[MOBY-dev] BioMOBY Asynchronous Service Call Proposal v2.2/3 - The location of queryIDs

Fri Sep 29 16:12:55 UTC 2006

Hi Pieter,

Thank you for your help and suggestions.

 From what we can understand, no new functionality would be possible by 
moving the position of the queryIDs. Really, it is just a question of 
where to put the information, the same information is sent in both cases.

We would like to keep the proposal as it is and to have a standard that 
provides a much needed functionality in BioMOBY.

> Not necessarily. Somehow you have to keep track of what conditions  
> were used in an experiment, so you know how you got to the results  
> and you make sure you can reproduce it. Either the client stores the  
> inputs and parameters used for service execution and combines it with  
> the results or the service output contains all the information about  
> how the results were produced. This can be a combination of echoing  
> inputs back and/or providing provisioning blocks and/or service notes  
> to create an "e-labjournal". In the latter case you can forget about  
> the XML of the original service invocation and you only need the  
> output. Both approaches work, but in the latter case you keep the  
> information about an experiment together and hence you can not "lose"  
> the experimental conditions.
>   

Well, an "e-labjournal" is a nice idea but it is outside of the scope of 
this proposal. Of course, it is not necessary that the service saves the 
input (async services would temporarily keep the results depending on 
the policies of the service provider) because the client could keep 
track of the input, results, provisioning blocks and service notes.

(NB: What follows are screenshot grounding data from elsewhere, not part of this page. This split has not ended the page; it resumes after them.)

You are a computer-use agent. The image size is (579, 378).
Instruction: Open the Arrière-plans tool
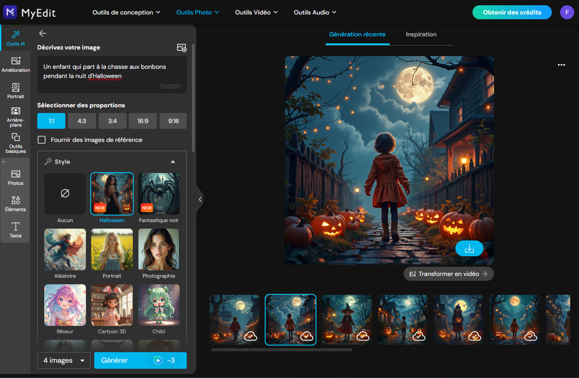coord(15,114)
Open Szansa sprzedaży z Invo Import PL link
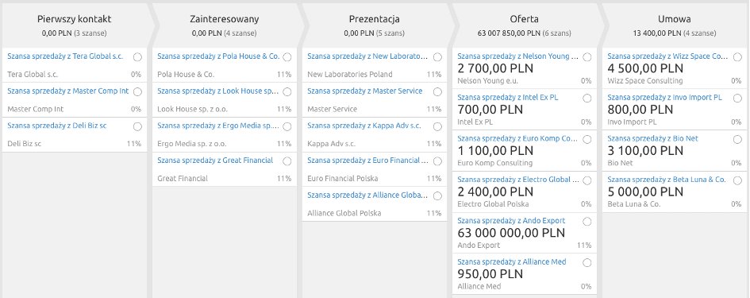Viewport: 750px width, 298px height. click(665, 97)
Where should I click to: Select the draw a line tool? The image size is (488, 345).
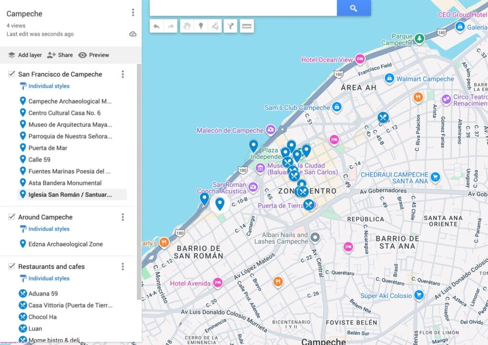click(x=215, y=26)
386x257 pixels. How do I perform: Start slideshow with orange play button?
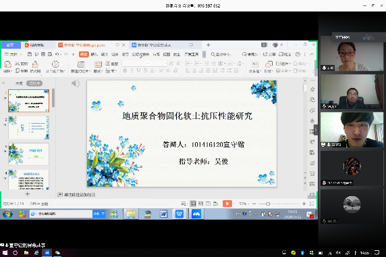(227, 204)
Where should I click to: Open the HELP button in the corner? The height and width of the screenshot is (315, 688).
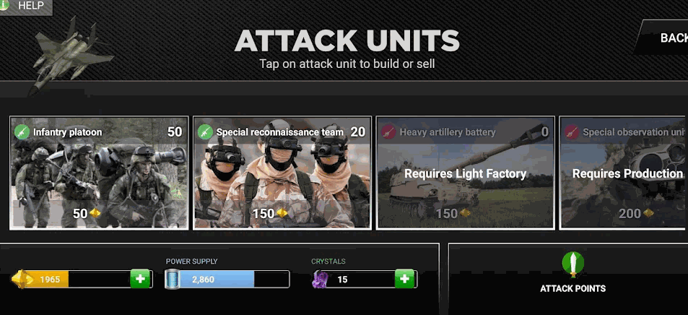(25, 7)
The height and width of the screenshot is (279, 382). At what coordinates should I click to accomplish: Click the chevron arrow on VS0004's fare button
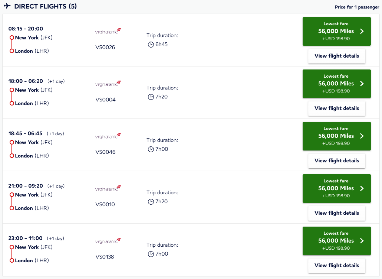(x=361, y=84)
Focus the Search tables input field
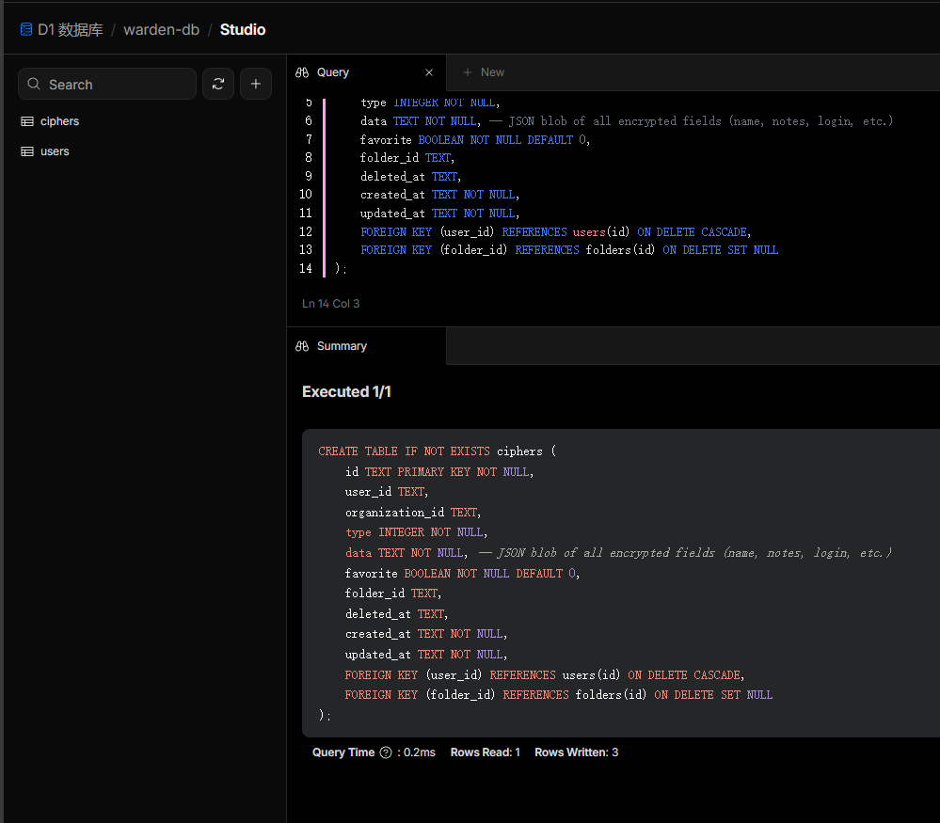This screenshot has width=940, height=823. pos(118,84)
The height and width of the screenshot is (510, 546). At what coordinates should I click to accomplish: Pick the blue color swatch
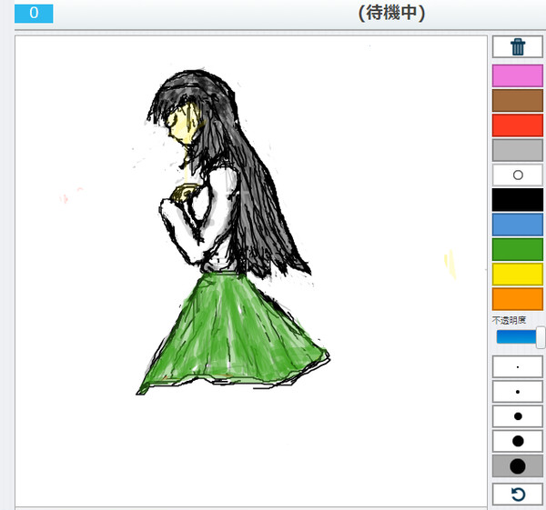tap(518, 225)
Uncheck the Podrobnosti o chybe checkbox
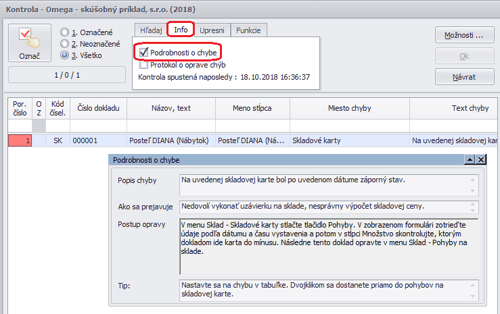This screenshot has height=314, width=500. (143, 52)
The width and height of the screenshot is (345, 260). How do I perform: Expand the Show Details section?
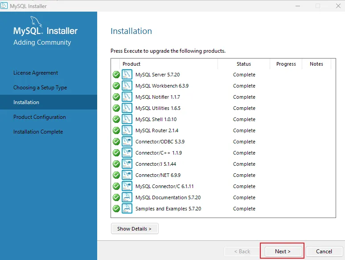pyautogui.click(x=134, y=229)
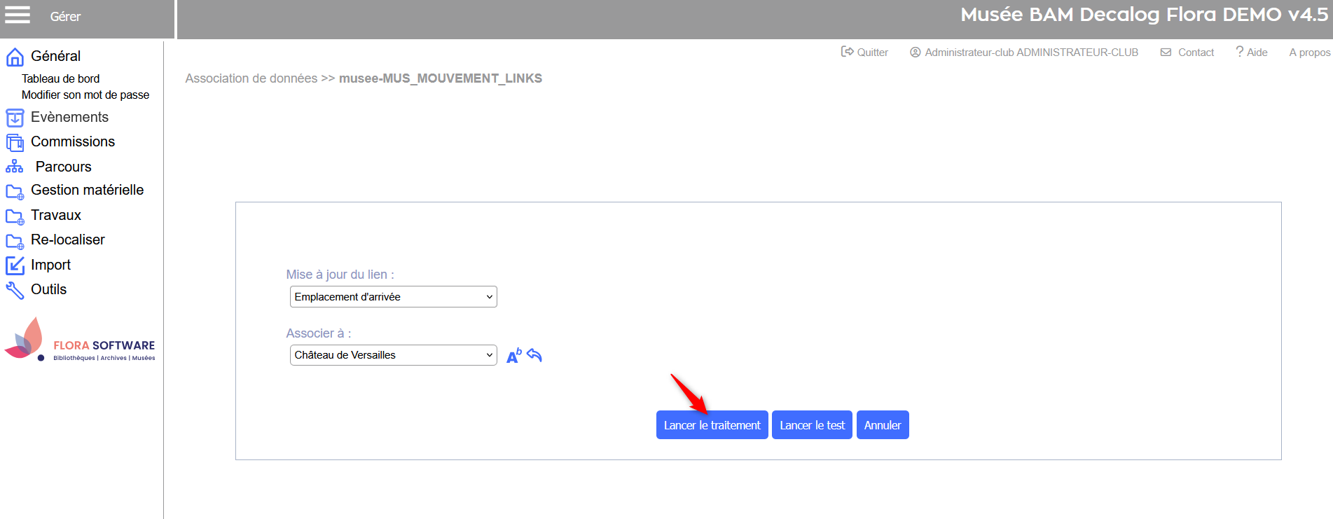The width and height of the screenshot is (1333, 519).
Task: Open Gestion matérielle menu item
Action: tap(87, 190)
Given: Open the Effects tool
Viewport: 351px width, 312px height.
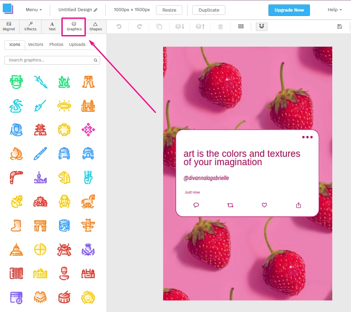Looking at the screenshot, I should [30, 27].
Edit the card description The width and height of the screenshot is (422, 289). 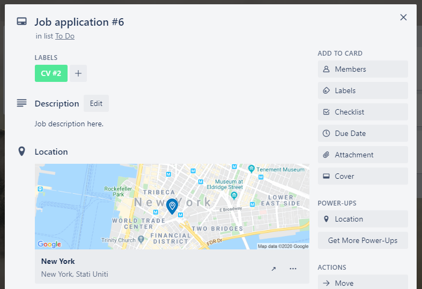point(96,104)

>> Anyway, it is not so complicated
>> to handle the queryIDs for the client (see some of the example code of
>> the client at the prototype page). Maybe it is another situation that
>> you are describing than the one in the example? Can you give some
>> examples where it would be necessary to return the queryIDs? Again,  
>> not
>> sure if I understand.
>>
>> http://bioinfo.pcm.uam.es/prototype/
>>     
>
> I'm sure it's not "rocket science" to store the queryIDs on the  
> client, but it's simply not necessary. IMHO it's easier to return the  
> queryIDs to the client as compared to storing them on the client.  
> That's all.
>   

As you say, it is simply a difference of approach. Following either 
approach, it is possible to ask for status and results for jobs. We have 
chosen one way that is implemented in the Perl libraries and (hopefully) 
well specified in the proposal.

> I'm not arguing to add the GetResourcePropertyDocument method right  
> now, but I feel it would be good to keep the option open to do so in  
> the future. 

Nothing stops this from being added in the future with the current proposal.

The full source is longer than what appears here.